Tra il 2001 e il 2010 la popolazione italiana è aumentata del 5,9%. L’incremento non interessa i giovani. Le persone con un’età compresa tra gli 0 e i 18 anni sono diminuite del 2,64%. Dietro il calo delle nascite si nasconde un fallimento doppio. In Italia la decrescita economica collima con quella sociale. Le persone che oggi vorrebbero avere un figlio faticano a diventare una famiglia. Sonia ha 30 anni. Per muoversi ha bisogno della carrozzina. Per amore si è trasferita a Milano dove proverà a diventare madre. “La famiglia è un progetto che vorrei realizzare. L’arrivo di un figlio spaventa tutte le donne, non solo quelle che come me devono confrontarsi tutti i giorni con l’handicap. La disabilità non esclude la maternità”.

Una famiglia per nascere ha solo bisogno di un futuro che senza la giusta tranquillità economica è difficile da raggiungere. “Le leggi, evidenzia Sonia, ci sono ma non sono belle come dicono. Io faccio parte della categoria protetta e lavoro nel pubblico eppure fatico ad ottenere un trasferimento. La burocrazia blocca tutto. Io sono costretta a ricominciare tutto da capo solo dopo aver raggiunto il mio compagno. Per i primi tempi il suo reddito e la mia pensione dovranno bastare”.

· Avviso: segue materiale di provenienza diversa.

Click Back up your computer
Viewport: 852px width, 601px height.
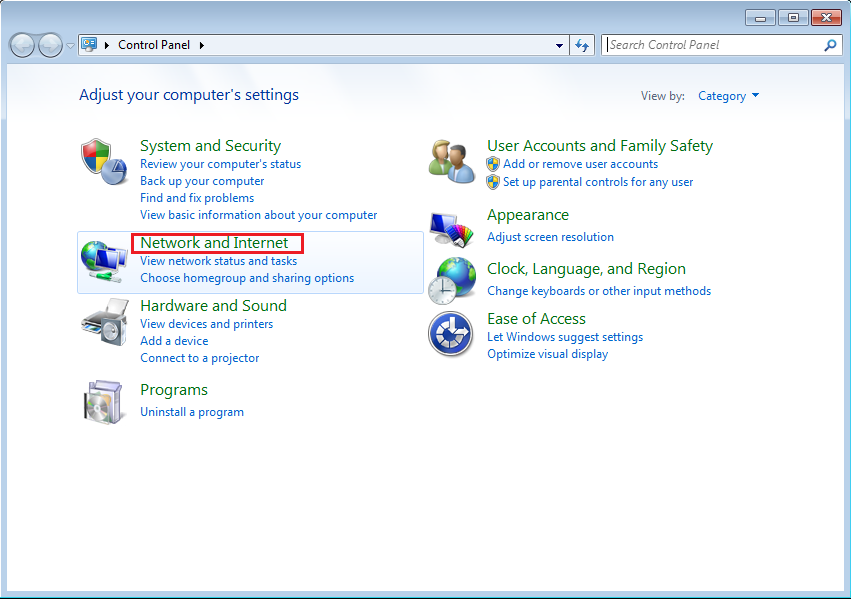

Il sistema italiano, secondo Fulvio Santagostini (presidente di Ledha, Lega per i diritti delle persone con disabilità), non vede nell’handicap una risorsa. “Un invalido civile quando lavora diventa un contribuente a tutti gli effetti. Lo Stato, oggi, vieta a 20-30 mila persone di pagare le tasse. La legislazione italiana riguardante la disabilità è una delle più avanzate d’Europa eppure si fatica a metterla in pratica”. “Nel 1996″ evidenzia Massimo, un educatore che segue i ragazzi con handicap mentali, “nascevano i primi servizi all’autonomia per le persone con un ritardo mentale. Il progetto prevedeva un’integrazione con la società entro 3 anni. Nel 2011 la Regione Lombardia ha avviato lo stesso progetto. Ci sono persone che non sono mai uscite dai servizi all’autonomia promossi negli anni Novanta”.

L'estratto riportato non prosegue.